Todos, menos eu. Queria andar no telhado. Adorava subir lá.
Por que não? Até vovô subia para comer cenouras.
Sobre o telhado, tinha a lua. O ar azul. E minhas estrelas.
Sobre o telhado, podia sonhar e fantasiar, imaginar o que faria quando crescesse.
Certamente, não seria trabalhador braçal como papai, que passava os dias
transportando pesados barris de arenque. Muito menos açougueiro como vovô,
ou barbeiro como tio Zoussy. Não.
Sonhava com um futuro luminoso... Sonhava em ser famoso.

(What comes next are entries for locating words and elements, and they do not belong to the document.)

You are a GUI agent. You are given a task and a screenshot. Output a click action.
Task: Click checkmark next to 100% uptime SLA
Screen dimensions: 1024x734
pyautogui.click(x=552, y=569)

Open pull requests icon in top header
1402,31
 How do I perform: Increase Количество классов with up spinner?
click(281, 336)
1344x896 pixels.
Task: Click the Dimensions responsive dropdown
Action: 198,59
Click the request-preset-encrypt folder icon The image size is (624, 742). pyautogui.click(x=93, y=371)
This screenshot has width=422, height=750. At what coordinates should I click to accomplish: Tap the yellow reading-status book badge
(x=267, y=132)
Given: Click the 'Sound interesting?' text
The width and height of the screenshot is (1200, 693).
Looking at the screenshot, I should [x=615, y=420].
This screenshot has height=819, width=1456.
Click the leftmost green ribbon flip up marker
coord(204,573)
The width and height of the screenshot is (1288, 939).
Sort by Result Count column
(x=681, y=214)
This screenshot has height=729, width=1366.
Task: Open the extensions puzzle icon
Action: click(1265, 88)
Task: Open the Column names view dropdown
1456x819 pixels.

Eu tinha uma bela voz e me tornei cantor ajudante na sinagoga.
“É isso”, pensava, “serei cantor. Vou entrar no conservatório!”.
Eu tinha aprendido a tocar alguma coisa no violino.
“É isso”, pensava, “serei violinista. Vou entrar no conservatório”.
Os parentes me convidavam para dançar com minha irmã.
“É isso”, pensava, “serei bailarino, vou entrar...” não sabia onde.
Aquelas fantasias me faziam feliz.
Era como voar sobre Vitebsk, sobre a Rússia inteira.